Labs

Anthropic accuses Alibaba
of 28.8M-exchange Claude
distillation attack, biggest
yet

A June 10 letter to the Senate Banking Committee, made public June 24, says operators tied to Alibaba's Qwen lab ran roughly 25,000 fraudulent accounts against Claude between April 22 and June 5 — the largest known adversarial distillation campaign against a US AI company. Senators Hagerty and Kim are drafting a defense-bill amendment in response.

Anthropic has told the Senate Banking Committee that operators tied to Alibaba’s Qwen lab ran roughly 25,000 fraudulent Claude accounts through 28.8 million exchanges between April 22 and June 5, in what the company calls the largest known adversarial distillation campaign against a US AI lab. The June 10 letter, addressed to chair Tim Scott and ranking member Elizabeth Warren and made public by CNBC on June 24, arrives with the political scaffolding already halfway built.

The scale is the point, and also isn’t. In February, Anthropic accused DeepSeek, Moonshot AI, and MiniMax of running a joint campaign involving roughly 24,000 fake accounts and more than 16 million Claude exchanges. Four months later the numbers have nearly doubled. Sarah Heck, Anthropic’s policy head, framed the pattern in the letter as an effort to work “illicitly, systematically, and at industrial scale to harvest U.S. AI capabilities across frontier labs and repackage them as their own without incurring the training and R&D costs required to train U.S. frontier models.”

According to The Next Web, which viewed the letter via Bloomberg, the queries concentrated on software engineering and agentic reasoning, Claude’s most commercially valuable skills. That’s not indiscriminate scraping. It’s targeted extraction of the workloads a $965 billion company built its enterprise pricing around, ahead of a confidentially filed IPO expected this autumn on top of last year’s $65 billion Series H.

The policy machinery is already moving. Senators Bill Hagerty and Andy Kim plan to attach an amendment to must-pass defense legislation, and Representatives Bill Huizenga and Sydney Kamlager-Dove have a bipartisan House bill targeting Chinese firms that improperly access US model outputs. An April OSTP memorandum signed by director Michael Kratsios already commits the government to sharing foreign-distillation intelligence with US labs. Alibaba was added to the Pentagon’s Chinese military companies blacklist on June 8 and is suing to get off it.
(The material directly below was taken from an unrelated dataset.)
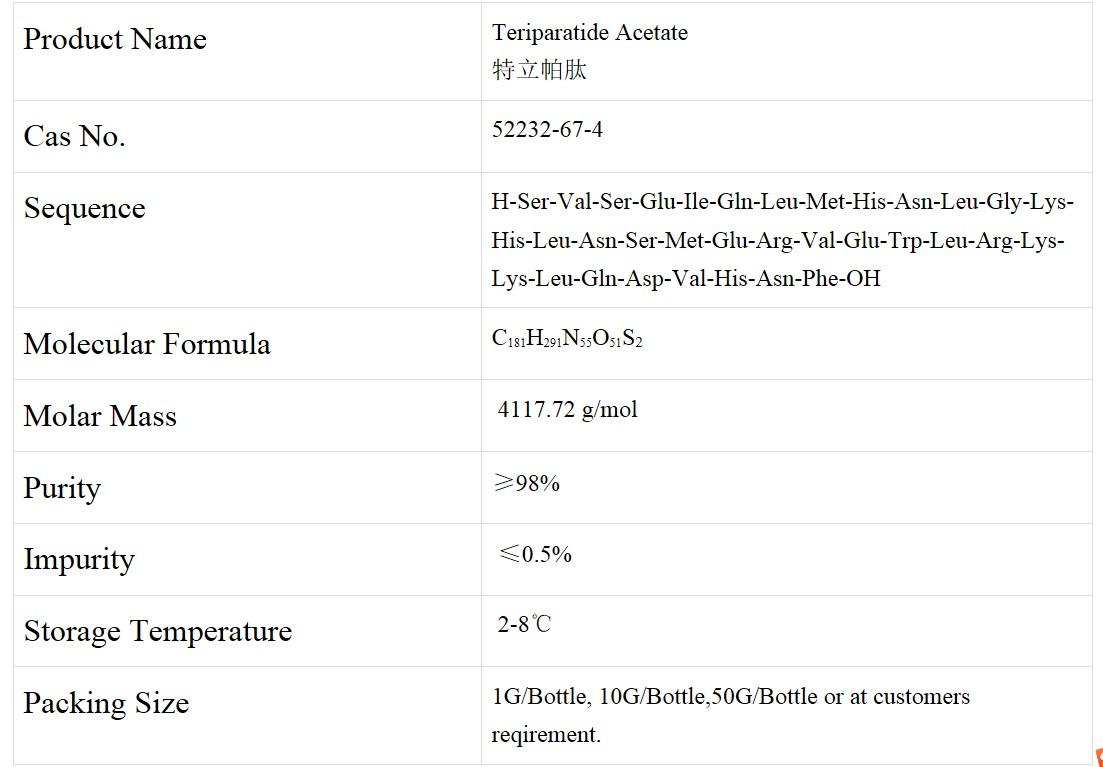The image size is (1103, 767).
Task: Select the 4117.72 g/mol value
Action: 567,410

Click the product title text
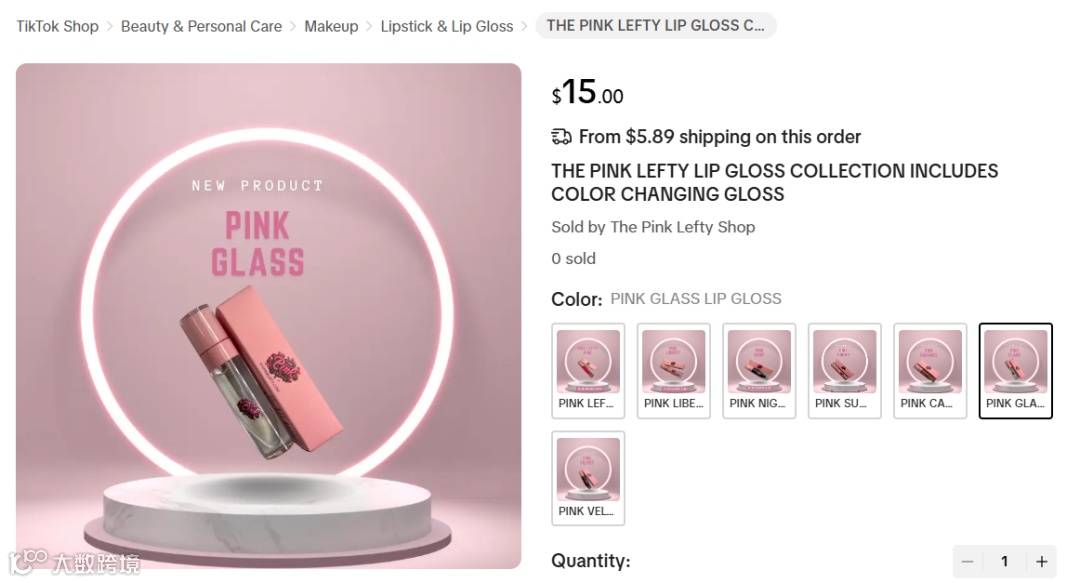774,182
Domestic access is tightening on the same axis. Earlier this month, the Trump administration ordered Anthropic to suspend access to Fable 5 and Mythos 5 for any foreign national worldwide, including its own foreign-national employees, citing unspecified national security authorities. Commerce Secretary Howard Lutnick signed the order; Anthropic complied.

Alibaba didn’t respond to requests for comment, and none of Anthropic’s claims have been independently confirmed. But independent confirmation isn’t what the letter is optimized for. It’s a filing designed to convert an adversarial-usage log into statute before the IPO roadshow, using a committee that oversees capital markets rather than one that oversees technology. The venue tells you what kind of fight Anthropic thinks this actually is.